There is, however, a good solution that works in (almost: see comments) every situation: an ad-hoc message pump (SynchronizationContext).
The calling thread will be blocked as expected, while still ensuring that all continuations called from the async function don't deadlock as they'll be marshaled to the ad-hoc SynchronizationContext (message pump) running on the calling thread.
The code of the ad-hoc message pump helper:
using System;
using System.Collections.Concurrent;
using System.Collections.Generic;
using System.Threading;
using System.Threading.Tasks;
namespace Microsoft.Threading
{
/// <summary>Provides a pump that supports running asynchronous methods on the current thread.</summary>
public static class AsyncPump
{
/// <summary>Runs the specified asynchronous method.</summary>
/// <param name="asyncMethod">The asynchronous method to execute.</param>
public static void Run(Action asyncMethod)

════════════════════

__WHAT NEEDS TO BE DONE__. Reproduce the message pump passage above word for word, starting at "There is, however, a" up to and including "the calling thread.".

__PROVIDED MATERIAL__.
════════════════════

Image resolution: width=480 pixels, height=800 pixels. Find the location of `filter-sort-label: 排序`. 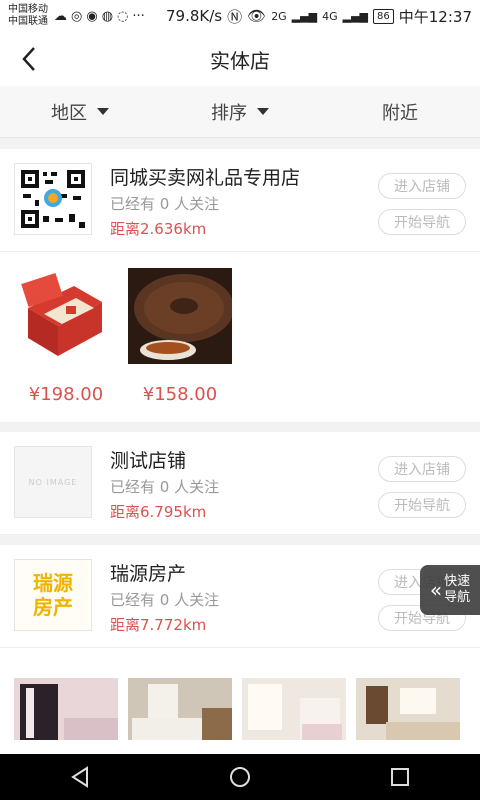

filter-sort-label: 排序 is located at coordinates (229, 113).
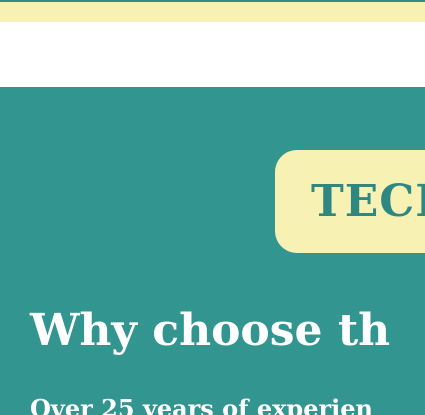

════════════════════

__EXERCISE ANSWER__.
There is, however, a good solution that works in (almost: see comments) every situation: an ad-hoc message pump (SynchronizationContext).
The calling thread will be blocked as expected, while still ensuring that all continuations called from the async function don't deadlock as they'll be marshaled to the ad-hoc SynchronizationContext (message pump) running on the calling thread.